Lithium-Ion (Li-ion) Batteries
Carriage on Passenger Aircraft
Compliance with DOT Regulations of July 31, 2007
(Changes to 49 CFR parts 171, 172, 173, & 175)

 

On December 28, 2007, the Department of Transportation (DOT) and the Transportation Security Administration (TSA) jointly publicized regulatory changes that would take effect on January 1, 2008.  These regulations set new restrictions on the size of both lithium-ion (secondary or rechargeable) and lithium metal (primary or non-rechargeable) batteries that could be carried aboard passenger aircraft, or which could be placed in checked baggage.

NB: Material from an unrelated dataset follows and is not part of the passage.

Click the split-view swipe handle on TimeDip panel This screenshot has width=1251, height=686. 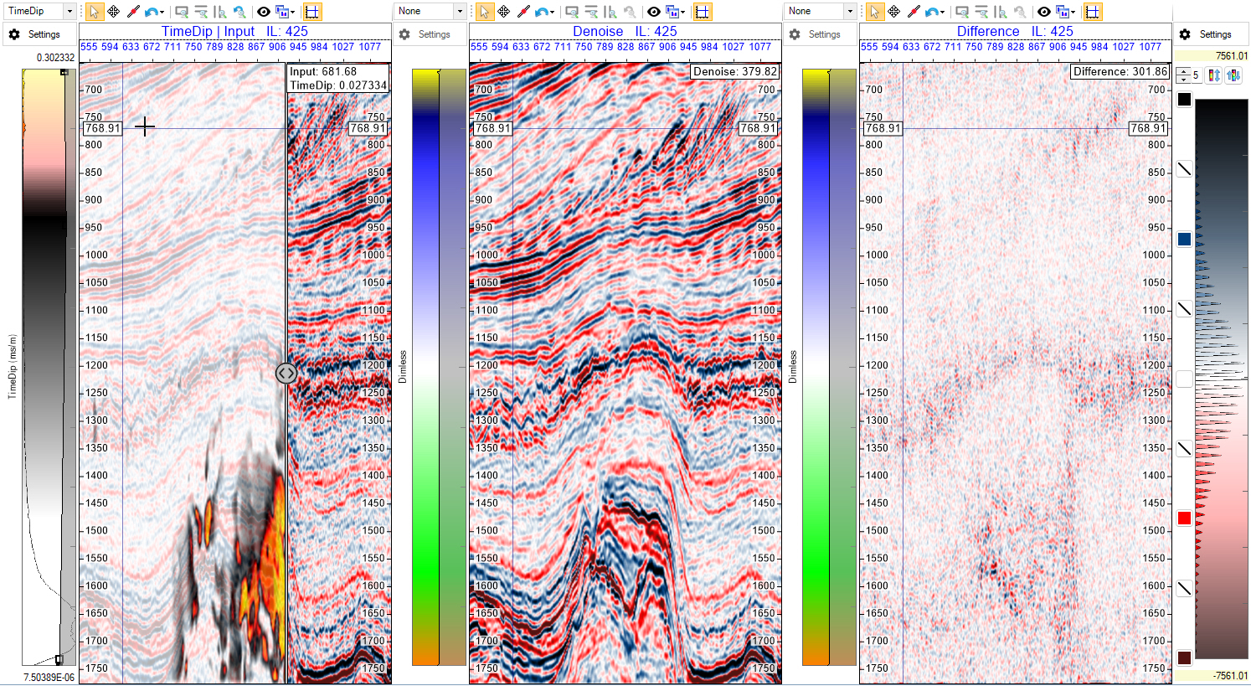tap(286, 373)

There was a certain degree of confusion in the media and on the part of individual citizens regarding these rules.  If was often misreported that these were TSA regulations -- the assumption then being that they were the result of security concerns.  In fact, the regulatory package is the result of years of work arising out of several incidents involving fires aboard or near aircraft.  These fires involved both lithium-ion and lithium metal batteries.  Investigation of the incidents showed that aircraft onboard fire suppression systems could not always extinguish lithium batteries fires.  In fact, the bulk of these new regulations are intended to harmonize commercial shipments in the U.S. with regulations that have been developed internationally.  The part of the regulations that most concerns airline passengers is found in 49 CFR 175 and amounts to a way of allowing airline passengers to bring common battery powered consumer goods along with them when traveling.

The problem was that DOT and TSA did not adequately explain the new regulations in terms that consumers could understand.  The wording on the web sites is sometimes ambiguous, and the table shown on the DOT site does not operationalize the information for the average traveler.  That traveler, holding a lithium battery in his/her hand, or knowing that there is one in a laptop, camera, cellular phone, or PDA, just wants to know what can be carried aboard the plane, what can be checked, and what can't go at all.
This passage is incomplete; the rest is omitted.